International Society of Label Collectors & British Brewery Research
  
  
  

John W

# 1:   This is not going to be one of those long descriptions of where I was when I was 12 years old, then where I went to school. Not all of these labels are from my collection, and I will just add a bit about why I like each one. There is a connection with Somerset and the South of England generally; this is a great traditional design and those who know me might possibly detect a political significance in the colours.

Charlton

#2:  I have always liked the little pictures that you get on Hole’s labels. On this one you not only get Newark Castle, but also the Castle Brewery and Castle Stout. I have always wondered whether Castle Stout was any different from Invalid Stout, Double Stout, Nourishing Stout and so on.

Hole

#3:  I think this label is quite beautiful. It is the design of course, classic style, but who could possibly have thought of calling a beer Old Dog Fox back in the 1930s. Today, would we even notice?

Fox

#4:  I do have a thing about Stout. There must have been dozens of different names, even then. This label shows what can be done even with shades of grey.

Warwicks

#5:  Another colour combination that I think is particularly effective. Although the majority of the labels in my collection are oval or elliptical in shape, I do think that there are some lovely designs for rectangular labels, like this one from the time before the company was registered in the 1930s, when ( Lewes ) appeared on all their advertising material.

Beard & Co

#6:  Red and green, then red and brown and now red and black. A bit of a theme; another design I really like from a brewery close to my heart.

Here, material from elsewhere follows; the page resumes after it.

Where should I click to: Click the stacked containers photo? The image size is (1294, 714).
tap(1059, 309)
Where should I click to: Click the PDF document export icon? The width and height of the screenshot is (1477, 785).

Also worth mentioning is the contents statement, which appeared on so many labels in the 1930s and 40s. Was there a particular case which prompted the use of this sort of disclaimer?

Frome United

#7:  The combination of blue and yellow on a label has always interested me. I would have liked to include one of the Soulby, Sons and Winch labels, but the esteemed webmaster has asked me to steer clear of labels already featured on the site. This is understandable, so I am including this very attractive example from the Oldham Brewery Co. for their Darby (why???) Light Dinner Ale. I assume that this was a Pale Ale with a low alcohol content.

Oldham

#8:  Back to my liking for a brewery scene on a label. This is just a lovely example of design and conquer. And, of course it is still there as the Anglo Trading Estate Ltd and if you search the web, a photograph from exactly the same viewpoint can be found.

So what would distinguish a Dinner Ale from a Light Dinner Ale or even a Luncheon Ale?

Anglo Bavarian#9:  I felt my selection was too heavily biased towards oval labels. So for this one it is this lovely Nut Brown Ale from Rogers of Bristol. Shades of orange and brown, brilliant.

Rogers 3

#10:  To finish I just had to find another label with a topographical flavour. Not the Southsea Brewery, sadly, but still a very nice representation of what I assume is the castle and lighthouse. I couldn’t find a photo from the same viewpoint for this one, sorry.